3. If indeed another service satisfies this, a special node is added to the
current service (with the correct type -- but without a service template
foreign key), which serves as a proxy of the other service template. I'm
not sure how we would mark this exactly. We can't use the service_fk field,
because it's still in our current service. So perhaps there's need of a new
fk field, maybe substituted_service_fk?

The above might be "sensible defaults," but it seems to me that users
really need control over this. So I propose to add a new aria.Composition
policy that would let you provide hints for this mechanism. For example,
you might want to "filter" the target service by service template name and
even by metadata in the service template. For example, you might want to
require version 1.2.2 of a specific service, no less.

Those are some quick thoughts. Exactly how such a policy would look with
require more thought...


On Tue, Aug 1, 2017 at 2:20 PM, Avia Efrat  wrote:

> Hello all,
>
> I'm starting to work on a full implementation of substitution_mapping,
> which will lead to the ability of service composition.
>
> For those unacquainted with substitution mapping, here are some quick
> resources:
> *From the spec
>  YAML/v1.0/TOSCA-Simple-Profile-YAML-v1.0.html>,
> sections:*
> 2.10
>  YAML/v1.0/os/TOSCA-Simple-Profile-YAML-v1.0-os.html#_Toc471725208>,
> 2.11
>  YAML/v1.0/os/TOSCA-Simple-Profile-YAML-v1.0-os.html#_Toc471725209>
> (theory and examples)
> 3.8.1, 3.8.2 (grammar)
> *From Tal's amazing lecture on TOSCA
> :*
> 00:00 until 12:30.
>
> If anyone wishes to:
> * ask questions regarding this feature
> * suggest real-life use cases
> * offer their insight about vague parts of the spec
> * anything else about substitution mapping and service composition
> Then please, feel encouraged to leave your feedback!
>


Service Composition / Substitution Mapping

2017-08-01 Thread Avia Efrat
Hello all,

I'm starting to work on a full implementation of substitution_mapping,
which will lead to the ability of service composition.

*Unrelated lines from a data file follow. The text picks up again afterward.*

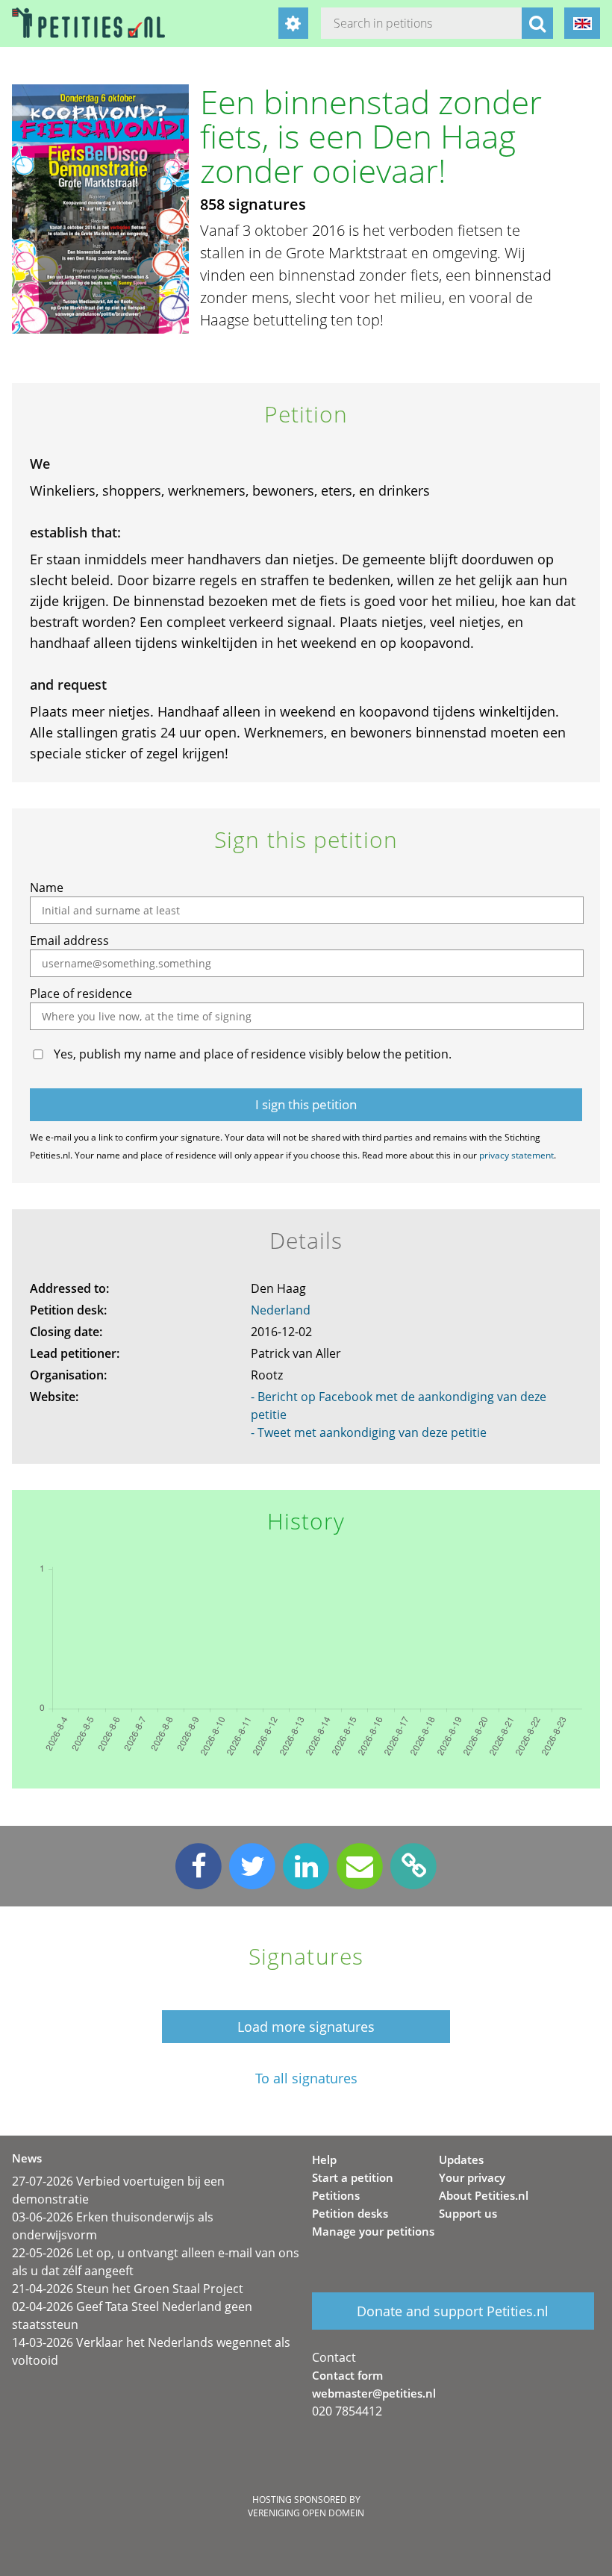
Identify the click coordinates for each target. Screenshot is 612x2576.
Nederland (280, 1310)
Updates (461, 2159)
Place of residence (81, 993)
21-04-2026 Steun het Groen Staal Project (127, 2288)
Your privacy (472, 2177)
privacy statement (516, 1155)
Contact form (347, 2375)
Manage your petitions (373, 2231)
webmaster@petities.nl (374, 2393)
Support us (468, 2213)
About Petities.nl (483, 2195)
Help (324, 2159)
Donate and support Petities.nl (453, 2311)
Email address (69, 940)
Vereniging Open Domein (306, 2513)
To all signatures (306, 2078)
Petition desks (350, 2213)
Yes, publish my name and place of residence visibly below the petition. (253, 1054)
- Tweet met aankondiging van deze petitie (369, 1432)
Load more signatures (306, 2027)
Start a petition (352, 2177)
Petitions (336, 2195)
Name (46, 887)
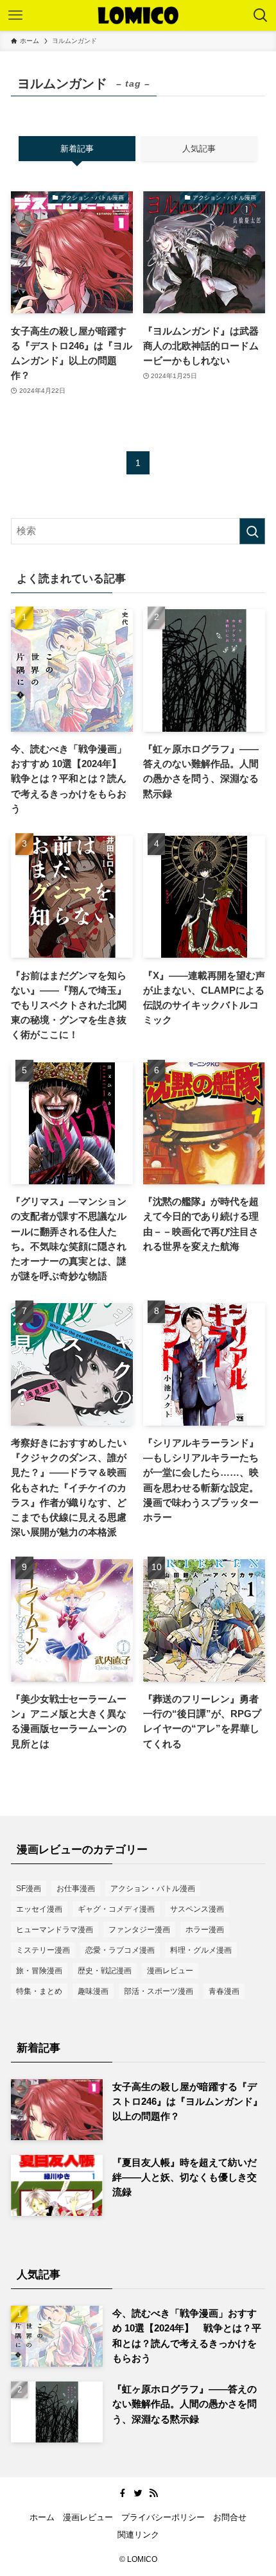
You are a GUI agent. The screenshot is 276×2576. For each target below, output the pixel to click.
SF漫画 (28, 1888)
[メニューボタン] (15, 15)
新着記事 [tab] (77, 148)
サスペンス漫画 (197, 1909)
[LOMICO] (138, 15)
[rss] (153, 2493)
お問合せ (229, 2517)
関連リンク (138, 2534)
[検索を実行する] (252, 531)
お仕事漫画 (75, 1888)
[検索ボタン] (260, 15)
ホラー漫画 (204, 1929)
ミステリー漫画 (43, 1950)
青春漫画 (224, 1991)
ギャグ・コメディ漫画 (116, 1909)
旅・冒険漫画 (39, 1970)
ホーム (42, 2517)
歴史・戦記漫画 (105, 1970)
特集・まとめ (39, 1991)
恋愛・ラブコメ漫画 (120, 1950)
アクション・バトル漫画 (152, 1888)
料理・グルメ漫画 (201, 1950)
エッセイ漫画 (39, 1909)
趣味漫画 (93, 1991)
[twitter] (138, 2493)
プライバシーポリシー (163, 2517)
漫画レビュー (170, 1970)
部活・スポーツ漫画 (158, 1991)
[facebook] (122, 2493)
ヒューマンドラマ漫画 (54, 1929)
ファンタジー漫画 (139, 1929)
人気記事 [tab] (199, 148)
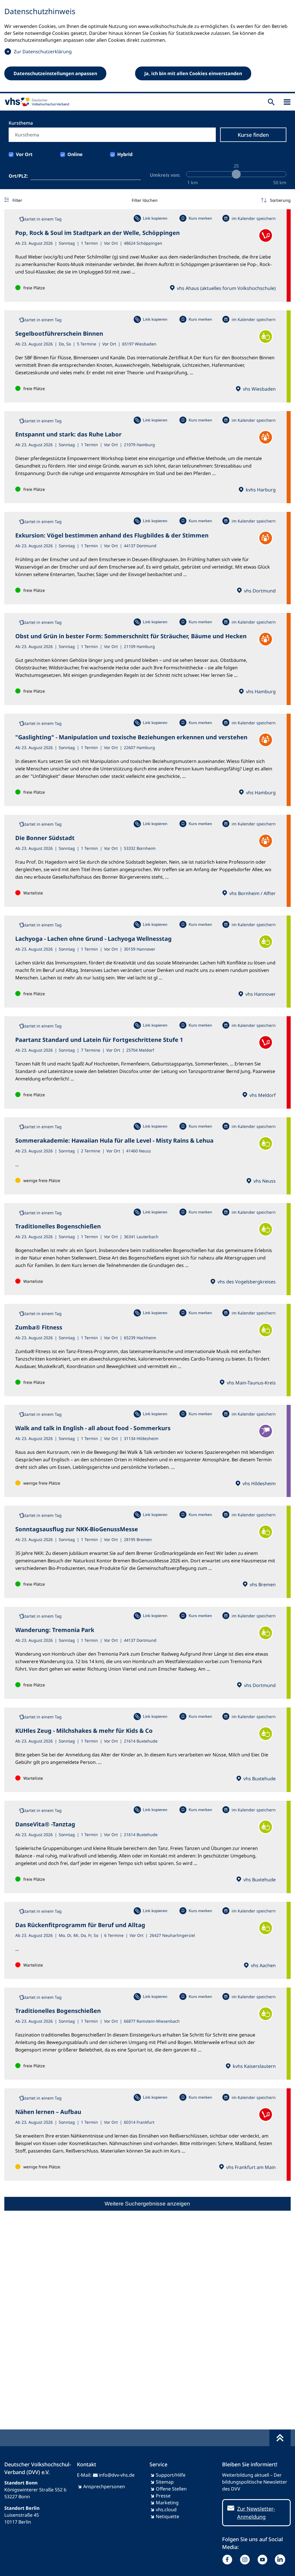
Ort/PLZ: (18, 176)
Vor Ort (24, 154)
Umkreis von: (165, 175)
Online (75, 154)
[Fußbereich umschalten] (280, 2437)
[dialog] (147, 46)
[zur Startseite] (35, 102)
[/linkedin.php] (281, 2559)
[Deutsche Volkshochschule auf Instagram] (246, 2559)
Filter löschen (145, 200)
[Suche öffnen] (271, 102)
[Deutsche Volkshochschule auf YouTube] (263, 2559)
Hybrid (125, 154)
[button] (276, 200)
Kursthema (21, 123)
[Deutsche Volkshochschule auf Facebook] (228, 2559)
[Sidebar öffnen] (287, 102)
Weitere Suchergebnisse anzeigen (147, 2204)
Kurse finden (253, 134)
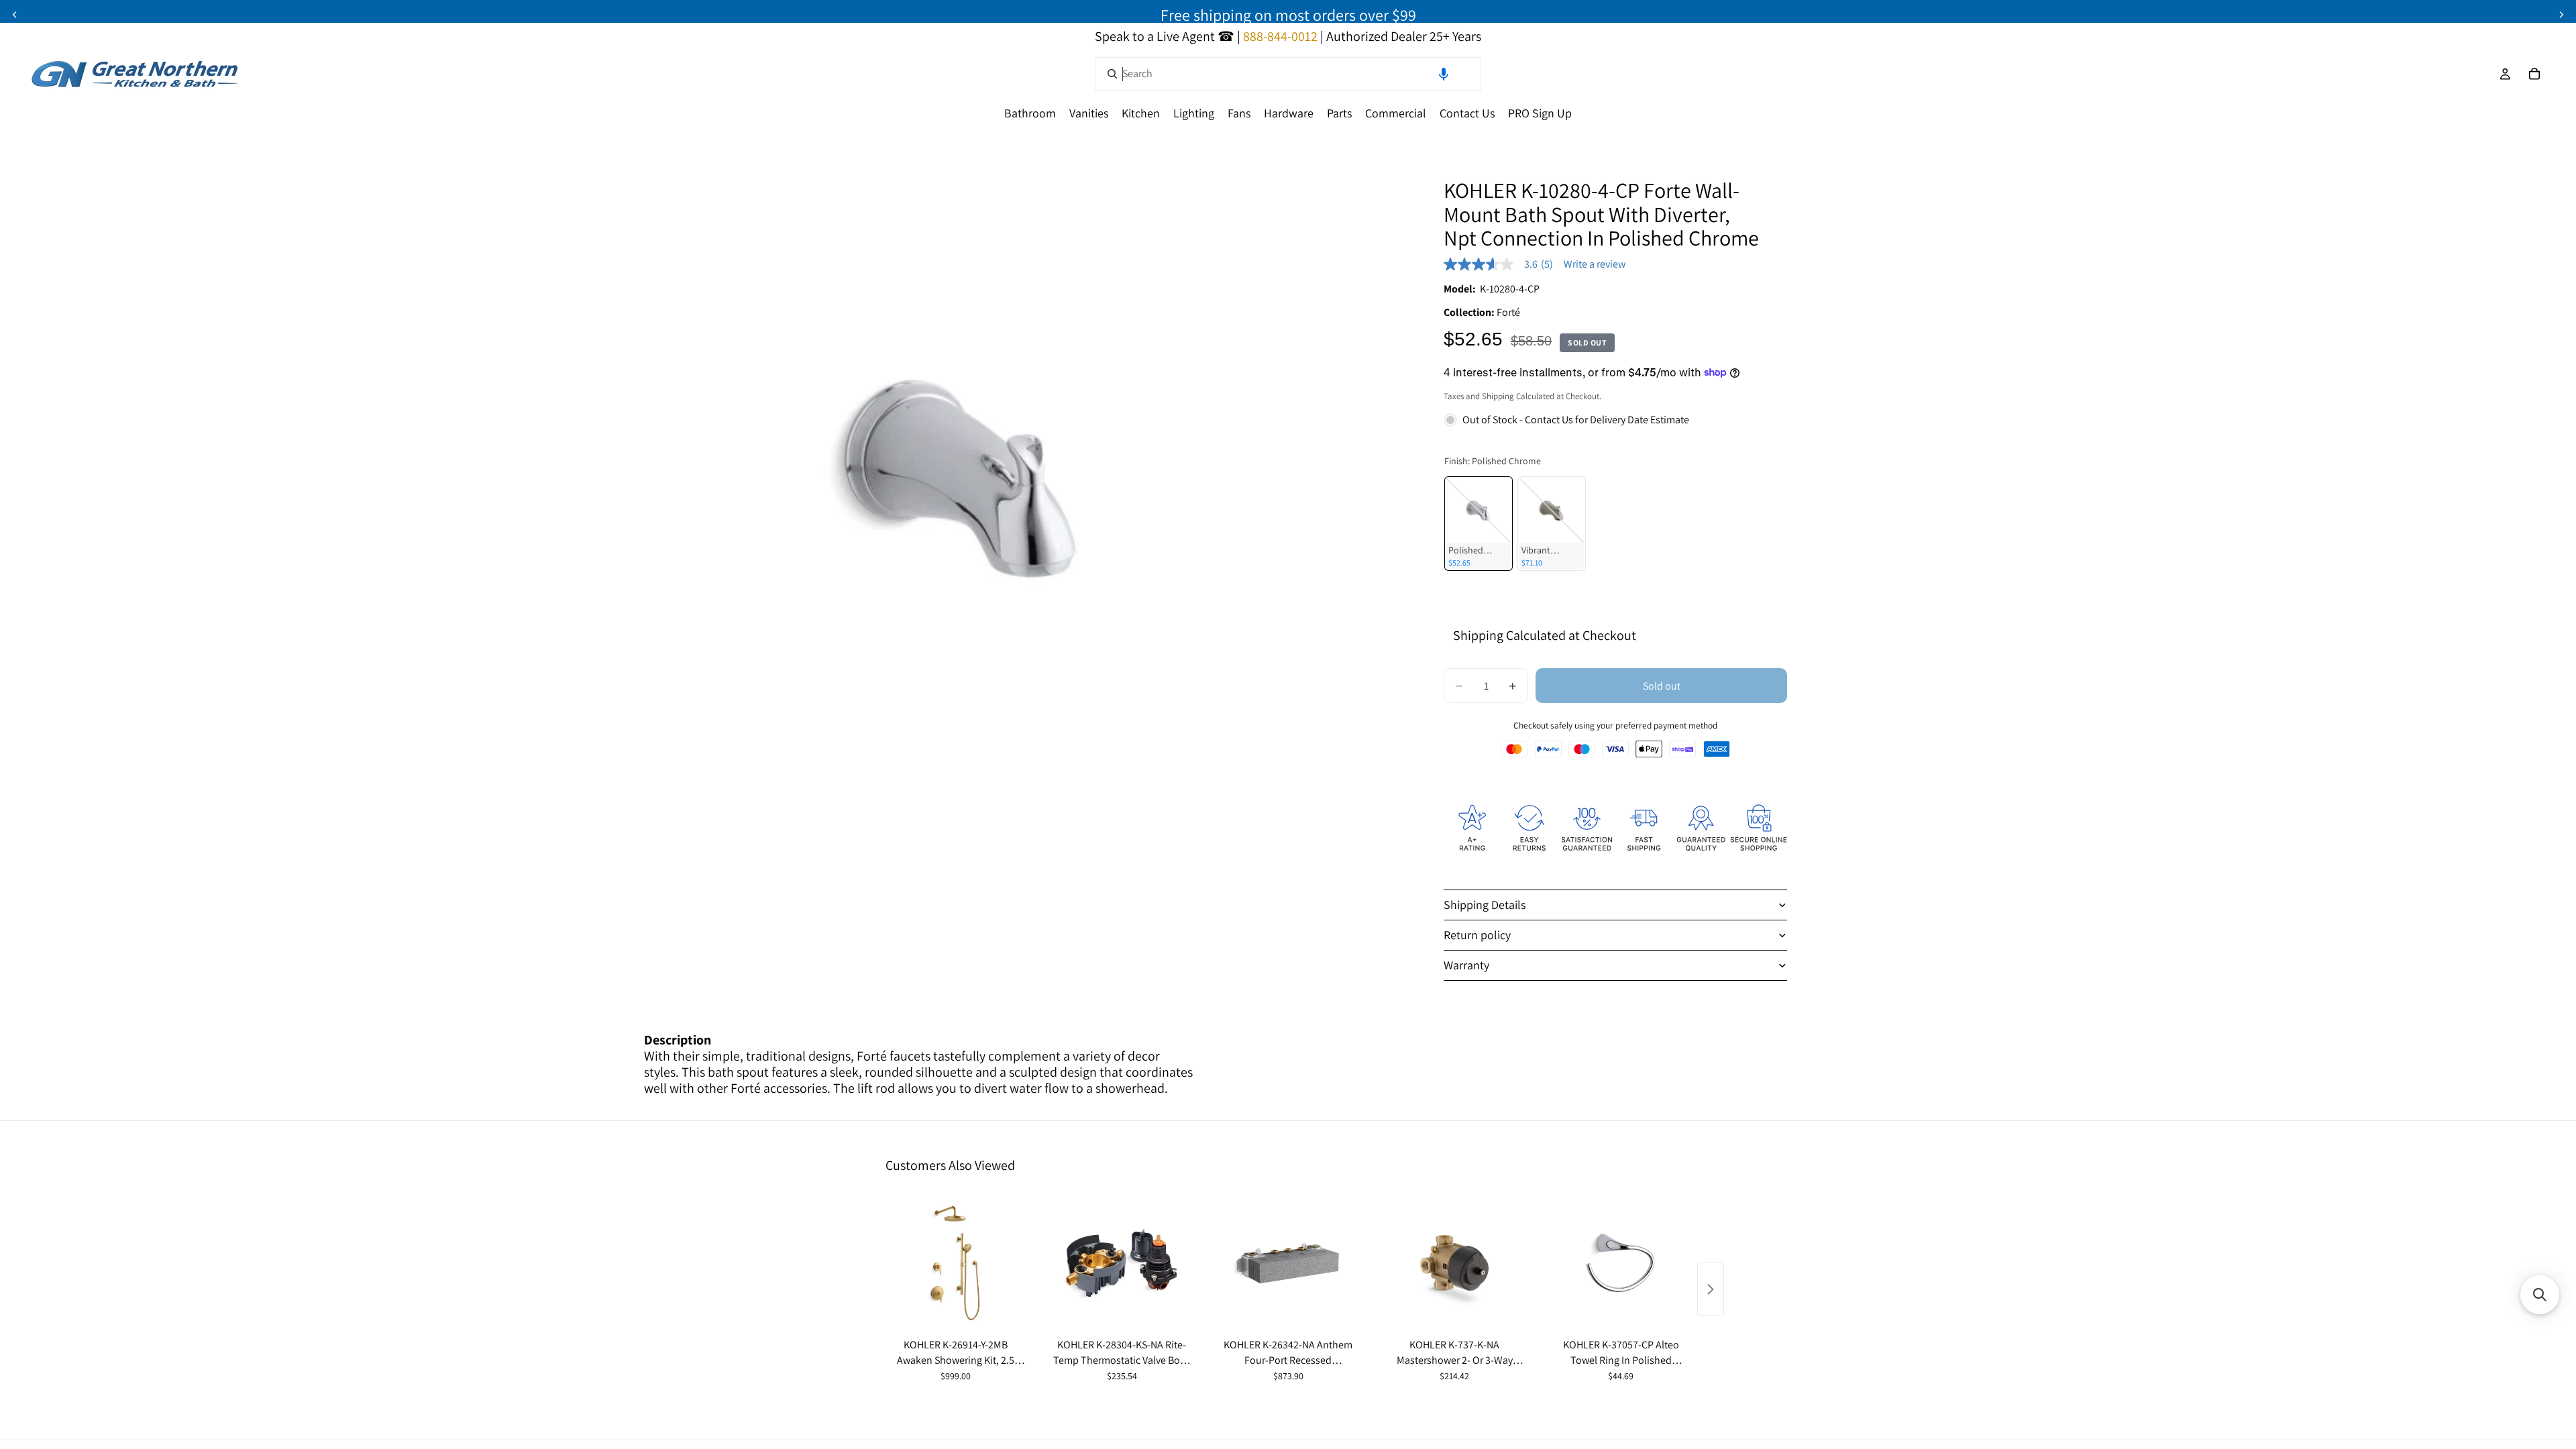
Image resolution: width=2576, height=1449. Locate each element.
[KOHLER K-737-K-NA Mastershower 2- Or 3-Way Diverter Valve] (1454, 1263)
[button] (1443, 74)
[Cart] (2534, 74)
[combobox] (1288, 74)
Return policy (1477, 935)
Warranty (1466, 965)
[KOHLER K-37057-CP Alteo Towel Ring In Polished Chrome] (1621, 1263)
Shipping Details (1484, 904)
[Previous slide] (15, 15)
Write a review (1594, 264)
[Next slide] (2561, 15)
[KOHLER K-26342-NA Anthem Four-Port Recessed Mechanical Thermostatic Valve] (1288, 1263)
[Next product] (1710, 1289)
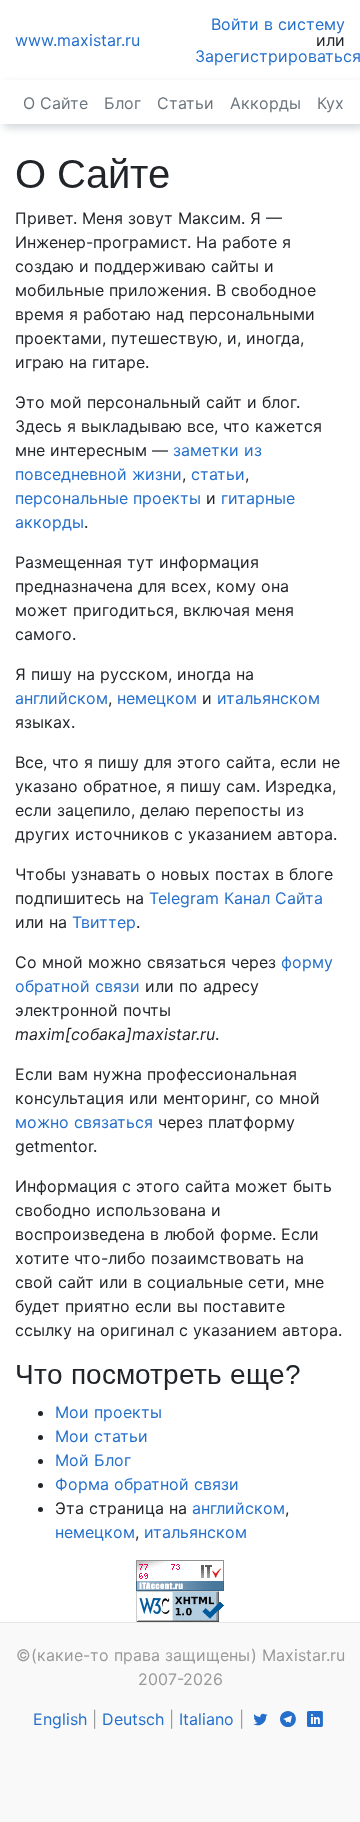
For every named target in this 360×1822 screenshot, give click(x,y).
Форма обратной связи (147, 1484)
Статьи (185, 103)
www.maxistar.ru (77, 40)
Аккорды (265, 103)
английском (61, 698)
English (60, 1719)
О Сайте (55, 103)
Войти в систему (278, 24)
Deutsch (133, 1719)
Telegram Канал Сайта (236, 898)
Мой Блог (93, 1460)
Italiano (206, 1719)
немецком (157, 698)
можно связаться (84, 1122)
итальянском (268, 698)
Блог (122, 103)
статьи (218, 474)
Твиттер (104, 922)
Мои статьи (101, 1436)
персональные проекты (108, 498)
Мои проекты (108, 1412)
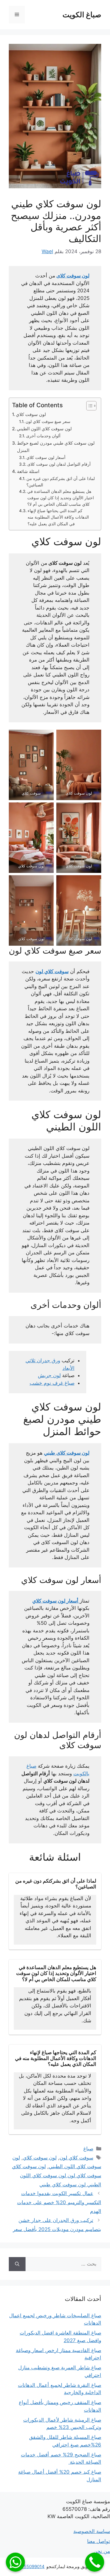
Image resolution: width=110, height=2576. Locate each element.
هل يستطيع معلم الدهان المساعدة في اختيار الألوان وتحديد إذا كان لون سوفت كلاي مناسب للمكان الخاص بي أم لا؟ (60, 498)
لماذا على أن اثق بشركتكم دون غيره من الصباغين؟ (60, 481)
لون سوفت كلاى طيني (66, 1453)
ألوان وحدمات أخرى (43, 436)
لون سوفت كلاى (72, 276)
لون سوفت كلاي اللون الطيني (44, 428)
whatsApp (15, 2562)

For those unacquainted with substitution mapping, here are some quick
resources:
*From the spec
,
sections:*
2.10
,
2.11

(theory and examples)
3.8.1, 3.8.2 (grammar)
*From Tal's amazing lecture on TOSCA
:*
00:00 until 12:30.

If anyone wishes to:
* ask questions regarding this feature
* suggest real-life use cases
* offer their insight about vague parts of the spec
* anything else about substitution mapping and service composition
Then please, feel encouraged to leave your feedback!